QUOTED PASSAGE section start
My husband is trying to forgive me, but forgiveness comes at a cost. To choose him and to work on a marriage, would mean giving up all forms of contact with my family. Every other day, I am randomly questioned if any family member has tried to contact me, or vice versa. It's a form of 'conditional love'. The day that I am caught communicating with them- would be the day that he would renounce his marriage ties with me. It has been two months since I spoke with my family and have no knowledge of how they are coping. They not only suffered through the emotional injury of their daughters 'rape' but were now asked to give up any form of contact with their sexually abused daughter. My husband thought this is a punishment and a consequence to them and to me, for having this 'act' happen . I am living through this everyday, just like my parents, and living with his conditions to stay married. Why, you may ask? In the months preceding the rape, I had lost my job and status to legally work in the US. I am now under my husbands dependent status, which is only valid as long as I am married. I am struggling to get my education on track and get back to graduate school or even try and get back my visa status to again work here in the US. I have been in this country for 10 years, attended college, worked for some good financial companies and helped my husband before/after our marriage financially. I do love him, but day by day these conditions are only making me distant and resentful. Some days I feel like an imposter where I am doing all it takes to keep his happiness as my top priority. It feels like rape every other day and the only hope I have is no matter what, I am going to try and set my life back together- stitch it back, no matter how torn it is.
QUOTED PASSAGE section end
INFORMATION section start
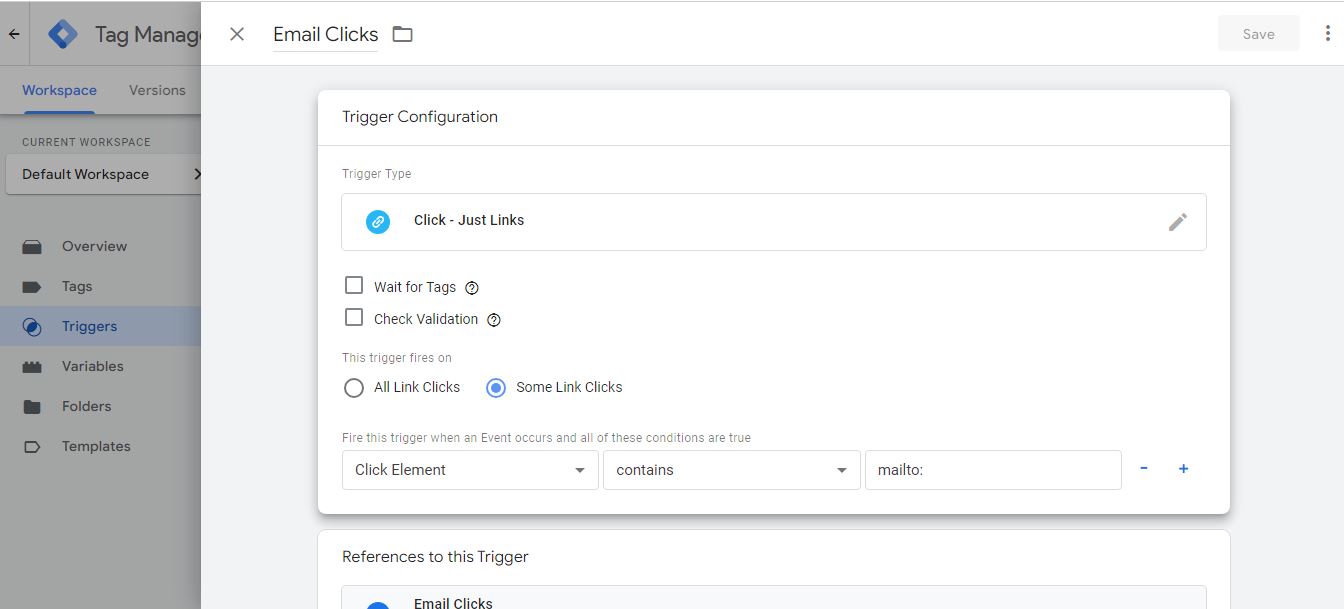Switch to the Versions tab
Screen dimensions: 1344x609
157,90
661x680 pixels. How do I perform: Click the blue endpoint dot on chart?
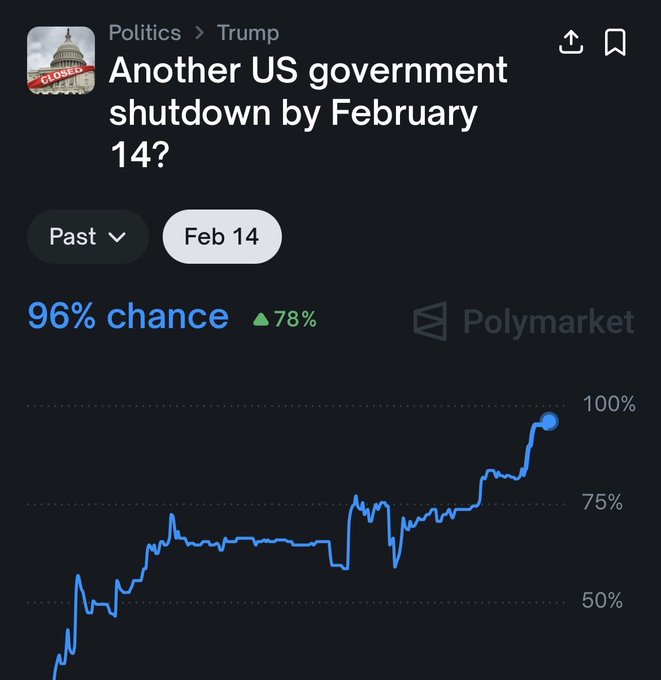pyautogui.click(x=548, y=421)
INFORMATION section end
*DIRECTIONS*
[1] In the post about the writer's marriage, how long has it been since the writer last spoke with her family?
[2] Write the next part of the post about the writer's marriage, picking up after its last sentence.

*ANSWERS BY TASK*
[1] Two months.

[2]
After reaching immense depression, I had seeked therapy a month and half ago and reached out to a psychiatrist....and she put a name to what had happened to me. It was not infidelity- it was "rape". I am trying to cope. Alone. Although, I have really good and close friends, but there isn't any one with whom I can talk to about all this. It took a lot of courage to say to my therapist what had happened- with full disclosure. After taking my husband to a session, he belittled me and the whole session by saying that I am only devastated because my 'infidelity' has been made public to my family. I feel ashamed. He wants to have nothing to do with my family or parents (with whom I am very close).

I am also waiting for that day, when my husband will realize that I was a victim of rape. Perhaps that day, he will start treating me like a rape survivor, and not a criminal who committed adultery. 

I need some help in figuring out what I can do to cope and how can I bring myself to coping and fixing my marriage. He seems to behave all normal most of the time, with sudden spurts of anger where he reminds me of what foul act I committed.


----------



## nice777guy (Nov 23, 2009)

Hello.

I have no answers for you, no advice to give - I just wanted you to know that someone had read your story and that you have been heard. And I'm so sorry that you are having to deal with this on your own.

This is such a deep and complicated problem that I'm not sure the type of help you need is available on any internet discussion board.

I know sometimes it helps to know you are heard - if even by strangers. If you post here you may not get answers, but you will be heard.

Once again - I am so sorry for your situation.


----------



## cherrypie18 (Feb 21, 2010)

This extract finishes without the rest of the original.